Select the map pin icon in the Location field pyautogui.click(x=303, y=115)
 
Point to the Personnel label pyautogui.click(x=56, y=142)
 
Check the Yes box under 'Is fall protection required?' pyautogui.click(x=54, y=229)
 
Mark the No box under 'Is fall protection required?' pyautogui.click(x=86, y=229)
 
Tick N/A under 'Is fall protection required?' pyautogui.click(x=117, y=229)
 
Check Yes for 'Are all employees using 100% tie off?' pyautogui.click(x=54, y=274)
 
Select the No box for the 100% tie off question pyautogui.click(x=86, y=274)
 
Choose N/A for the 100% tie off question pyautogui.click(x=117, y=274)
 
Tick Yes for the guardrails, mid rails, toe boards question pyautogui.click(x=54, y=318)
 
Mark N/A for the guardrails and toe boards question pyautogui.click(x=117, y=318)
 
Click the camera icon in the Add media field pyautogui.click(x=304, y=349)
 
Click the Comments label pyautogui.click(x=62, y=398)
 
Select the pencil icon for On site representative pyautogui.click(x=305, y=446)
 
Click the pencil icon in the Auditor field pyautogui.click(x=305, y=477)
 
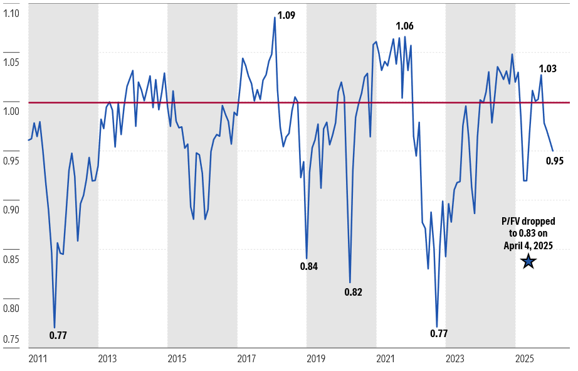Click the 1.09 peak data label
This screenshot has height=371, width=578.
pyautogui.click(x=286, y=15)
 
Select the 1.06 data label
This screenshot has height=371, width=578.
pyautogui.click(x=404, y=26)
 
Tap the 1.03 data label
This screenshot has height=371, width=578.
pyautogui.click(x=548, y=68)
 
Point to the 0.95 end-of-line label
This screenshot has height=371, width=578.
pyautogui.click(x=555, y=161)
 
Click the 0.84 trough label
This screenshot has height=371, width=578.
pyautogui.click(x=308, y=266)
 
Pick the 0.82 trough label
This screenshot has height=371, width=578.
pyautogui.click(x=353, y=292)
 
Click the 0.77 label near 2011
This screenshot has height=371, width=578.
pyautogui.click(x=58, y=335)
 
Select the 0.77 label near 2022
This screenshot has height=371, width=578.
pyautogui.click(x=439, y=333)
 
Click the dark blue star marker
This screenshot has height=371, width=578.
pyautogui.click(x=528, y=261)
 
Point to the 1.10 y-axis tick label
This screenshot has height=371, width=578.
pyautogui.click(x=12, y=13)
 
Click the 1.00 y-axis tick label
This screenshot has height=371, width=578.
pyautogui.click(x=12, y=112)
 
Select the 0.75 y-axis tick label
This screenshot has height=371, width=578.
pyautogui.click(x=12, y=340)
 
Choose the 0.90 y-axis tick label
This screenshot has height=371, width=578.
pyautogui.click(x=12, y=210)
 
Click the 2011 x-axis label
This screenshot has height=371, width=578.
pyautogui.click(x=38, y=360)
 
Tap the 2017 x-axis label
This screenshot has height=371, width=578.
pyautogui.click(x=246, y=360)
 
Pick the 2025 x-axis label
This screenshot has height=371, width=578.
pyautogui.click(x=525, y=360)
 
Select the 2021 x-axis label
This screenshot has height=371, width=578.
pyautogui.click(x=386, y=360)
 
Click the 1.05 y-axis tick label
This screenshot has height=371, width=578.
pyautogui.click(x=12, y=62)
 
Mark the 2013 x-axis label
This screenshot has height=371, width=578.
pyautogui.click(x=107, y=360)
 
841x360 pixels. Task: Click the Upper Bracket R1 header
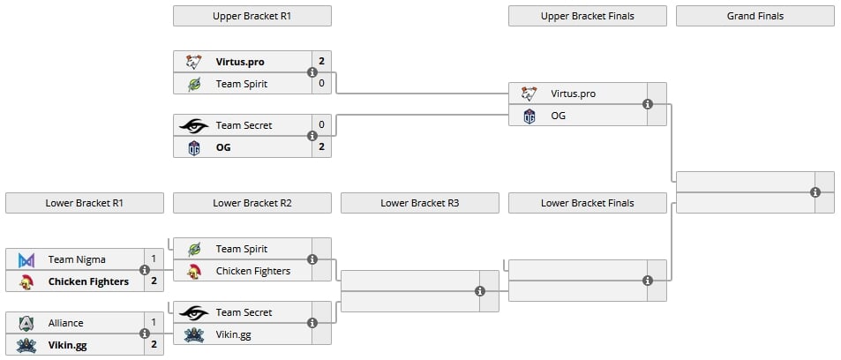(x=252, y=16)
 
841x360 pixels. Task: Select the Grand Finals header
(x=755, y=16)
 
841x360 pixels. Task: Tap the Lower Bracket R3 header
(x=419, y=203)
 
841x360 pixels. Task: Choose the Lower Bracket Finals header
(x=588, y=203)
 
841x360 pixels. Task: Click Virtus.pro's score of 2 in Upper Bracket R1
(x=321, y=62)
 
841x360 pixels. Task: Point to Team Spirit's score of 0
(x=321, y=84)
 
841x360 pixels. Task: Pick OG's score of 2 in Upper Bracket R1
(x=321, y=146)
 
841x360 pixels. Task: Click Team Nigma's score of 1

_ _ _ _ _ _ _

WHAT THE TASK REQUIRES
Copy out everything in the listing from the line containing "Select the 0.75 y-axis tick label" down to the end, word for word, leaving the pictures out.

FULL RESPONSE
Select the 0.75 y-axis tick label
This screenshot has height=371, width=578.
pyautogui.click(x=12, y=340)
 
Choose the 0.90 y-axis tick label
This screenshot has height=371, width=578.
pyautogui.click(x=12, y=210)
 
Click the 2011 x-axis label
This screenshot has height=371, width=578.
pyautogui.click(x=38, y=360)
 
Tap the 2017 x-axis label
This screenshot has height=371, width=578.
pyautogui.click(x=246, y=360)
 
Pick the 2025 x-axis label
This screenshot has height=371, width=578.
pyautogui.click(x=525, y=360)
 
Select the 2021 x-axis label
This screenshot has height=371, width=578.
pyautogui.click(x=386, y=360)
 
Click the 1.05 y-axis tick label
This screenshot has height=371, width=578.
pyautogui.click(x=12, y=62)
 
Mark the 2013 x-axis label
This screenshot has height=371, width=578.
pyautogui.click(x=107, y=360)
 
841x360 pixels. Task: Click the Upper Bracket R1 header
(x=252, y=16)
 
841x360 pixels. Task: Select the Grand Finals header
(x=755, y=16)
 
841x360 pixels. Task: Tap the Lower Bracket R3 header
(x=419, y=203)
 
841x360 pixels. Task: Choose the Lower Bracket Finals header
(x=588, y=203)
 
841x360 pixels. Task: Click Virtus.pro's score of 2 in Upper Bracket R1
(x=321, y=62)
 
841x360 pixels. Task: Point to Team Spirit's score of 0
(x=321, y=84)
 
841x360 pixels. Task: Pick OG's score of 2 in Upper Bracket R1
(x=321, y=146)
 
841x360 pixels. Task: Click Team Nigma's score of 1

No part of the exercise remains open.